Message queues also allow more versatility, like using different programming languages, dead letter queue strategies and communicating with various differente services.
If we still want to make use of OTP and BEAM, the Broadway library is the way to go for consuming numerous types of message queues. At a project I worked at, which was a web scraper written in Elixir, we started with GenStage and the architecture naturally evolved to use RabbitMq and Broadway in a microsservices manner.
Wrapping up
All the source code for this guide is available at this github repo.
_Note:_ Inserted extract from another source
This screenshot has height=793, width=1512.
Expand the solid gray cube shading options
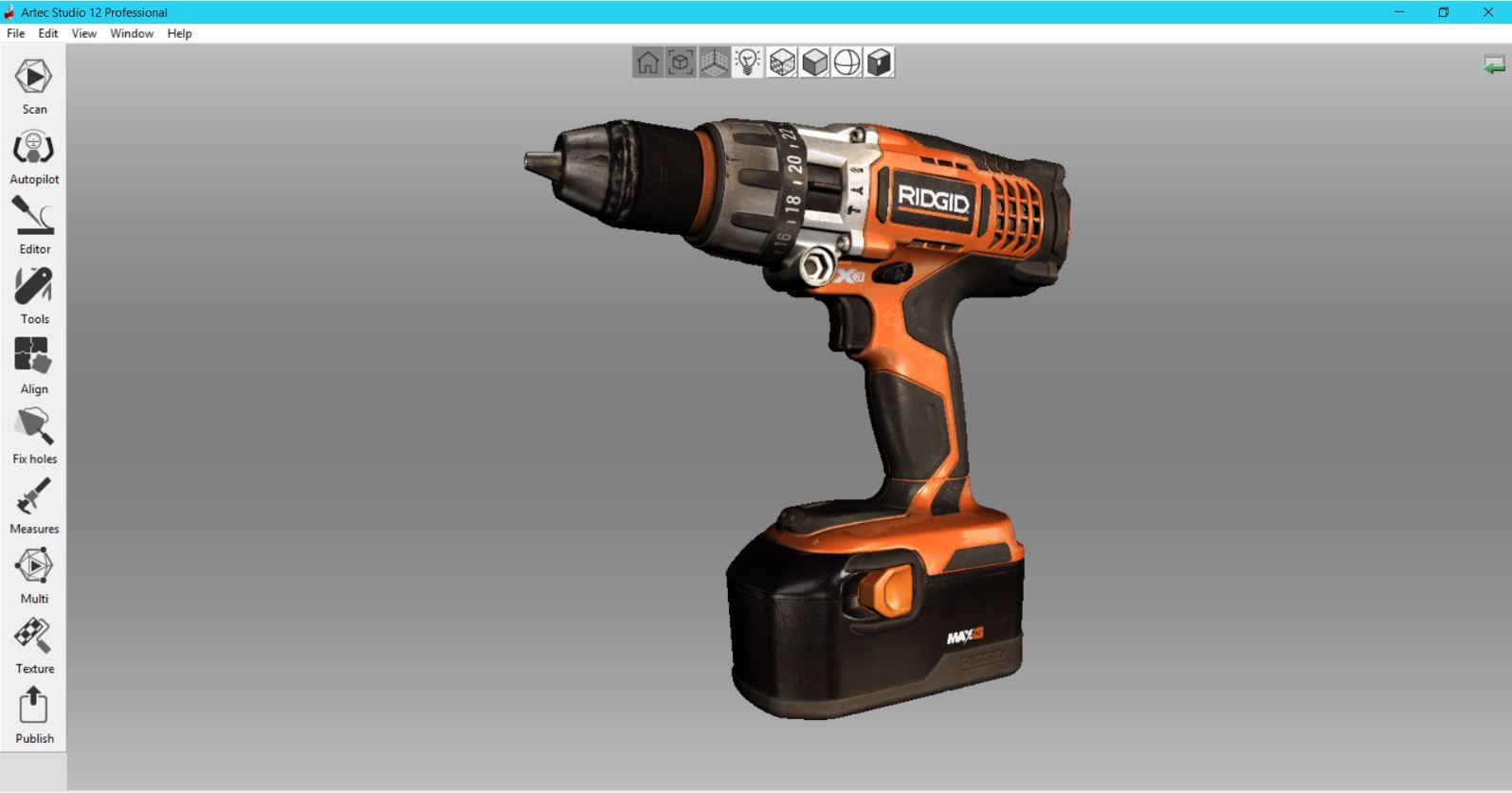coord(814,63)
I initially had the idea for this project without using GenStage, but I realized that it was the perfect fit for it, and I plan to continue it, writing about actually making it a search engine, proxy networks and the PageRank algorithm.
Most of the tutorial and the code is inspired by Svilen’s Gospodinov amazing Concurrent Data Processing in Elixir book, as this is where I initially learnt about these concepts. Also, props to the GenStage documentation for a lot of relevant code snippets.